Of course, individual schools set their own personal rules. Take Houghton Academy in the US, where international students must speak English, and any usage of their native languages on the campus is a disciplinary offense. This might seem ethnocentric, but the school insists on the regulation on the grounds that it will help those students who are non-native speakers have a quicker and better command of English.

The problem is that local schools in China rarely define the rules clearly. For example, Chinese students are usually forbidden from wearing "strange clothes," but the criteria for "strange" are usually left out.

On the contrary, some US schools have much more clearly stipulated dress code such as forbidding students to wear clothes with slogans about sex, violence, and racial discrimination.

Puppy love is also not encouraged in Western schools, but the authorities usually try to elaborate the extent of association between boys and girls. According to a report by The New York Times, Deerfield Academy, another well-known private school in the US, only allows students to visit the dorm of the opposite sex for 15 minutes every Friday and Saturday before lights out at 8 pm, and they have to leave the door ajar, lights on.

Let's go back to the recent puppy love prohibition in China. Not only are the "too close relations" hard to be defined, but the additional clause to extend the range of application to "same-sex friends" makes it more confusing and even suggests homophobia.

Good intentions are no excuse. And can we even call them good?

China's public education system is still trapped within the ideology that "scores come first." The success of a school only relies on how many students can pass the national college entrance examinations.

Academic knowledge is still the only thing that matters. Other programs to help cultivate students, especially psychological education, are usually ignored or even completely cancelled.
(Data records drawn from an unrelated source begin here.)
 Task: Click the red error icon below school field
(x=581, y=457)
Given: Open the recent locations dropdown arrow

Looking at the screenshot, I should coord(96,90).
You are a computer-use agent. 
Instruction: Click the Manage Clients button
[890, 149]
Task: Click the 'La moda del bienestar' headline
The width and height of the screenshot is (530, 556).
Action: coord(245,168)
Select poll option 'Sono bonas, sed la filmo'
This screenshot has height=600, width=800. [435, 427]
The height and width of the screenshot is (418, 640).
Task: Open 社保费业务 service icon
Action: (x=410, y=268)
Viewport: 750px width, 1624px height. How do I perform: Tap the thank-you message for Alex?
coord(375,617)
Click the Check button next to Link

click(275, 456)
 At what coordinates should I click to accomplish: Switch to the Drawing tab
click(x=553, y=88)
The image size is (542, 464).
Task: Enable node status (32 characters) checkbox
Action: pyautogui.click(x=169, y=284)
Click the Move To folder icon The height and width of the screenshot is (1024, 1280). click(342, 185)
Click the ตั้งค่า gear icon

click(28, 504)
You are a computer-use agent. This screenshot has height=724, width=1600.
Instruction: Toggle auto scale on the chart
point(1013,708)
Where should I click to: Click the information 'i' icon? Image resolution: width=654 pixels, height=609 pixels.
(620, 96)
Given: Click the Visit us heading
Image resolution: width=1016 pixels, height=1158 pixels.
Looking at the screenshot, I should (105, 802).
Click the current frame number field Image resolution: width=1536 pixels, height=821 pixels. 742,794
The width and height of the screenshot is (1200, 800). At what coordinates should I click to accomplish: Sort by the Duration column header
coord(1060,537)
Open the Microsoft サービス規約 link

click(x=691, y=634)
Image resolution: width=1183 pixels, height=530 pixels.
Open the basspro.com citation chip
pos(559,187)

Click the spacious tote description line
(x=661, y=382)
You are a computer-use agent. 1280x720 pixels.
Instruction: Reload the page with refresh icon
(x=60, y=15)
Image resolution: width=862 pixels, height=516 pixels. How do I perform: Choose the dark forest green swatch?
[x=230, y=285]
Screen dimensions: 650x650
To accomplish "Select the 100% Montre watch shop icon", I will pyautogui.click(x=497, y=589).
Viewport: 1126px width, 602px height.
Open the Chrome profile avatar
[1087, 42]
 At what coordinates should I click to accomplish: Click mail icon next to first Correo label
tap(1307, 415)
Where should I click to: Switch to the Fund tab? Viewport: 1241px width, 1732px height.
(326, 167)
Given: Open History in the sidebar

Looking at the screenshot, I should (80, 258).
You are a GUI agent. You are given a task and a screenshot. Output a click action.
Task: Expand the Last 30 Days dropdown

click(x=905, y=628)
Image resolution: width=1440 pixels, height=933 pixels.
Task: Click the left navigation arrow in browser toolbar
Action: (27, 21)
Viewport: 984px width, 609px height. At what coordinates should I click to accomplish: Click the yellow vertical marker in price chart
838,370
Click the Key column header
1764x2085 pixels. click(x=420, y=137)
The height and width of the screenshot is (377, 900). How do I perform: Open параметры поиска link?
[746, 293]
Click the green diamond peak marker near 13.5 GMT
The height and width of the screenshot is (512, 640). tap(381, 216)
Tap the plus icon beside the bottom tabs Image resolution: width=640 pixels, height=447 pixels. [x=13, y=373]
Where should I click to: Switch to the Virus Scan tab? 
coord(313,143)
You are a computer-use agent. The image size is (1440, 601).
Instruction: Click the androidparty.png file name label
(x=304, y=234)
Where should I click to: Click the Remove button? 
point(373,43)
Given the high competitiveness and the temporary irreplaceability of the current educational mechanism, it's hard to shift this situation overnight. But it is not impossible for the school authorities to be more farsighted and shift more concentration to the long-term development of their students.

This is not an additional requirement for educators, but part of their job. Setting out clear rules and regulations, rather than relying on the arbitrary exercise of authority, is part of that.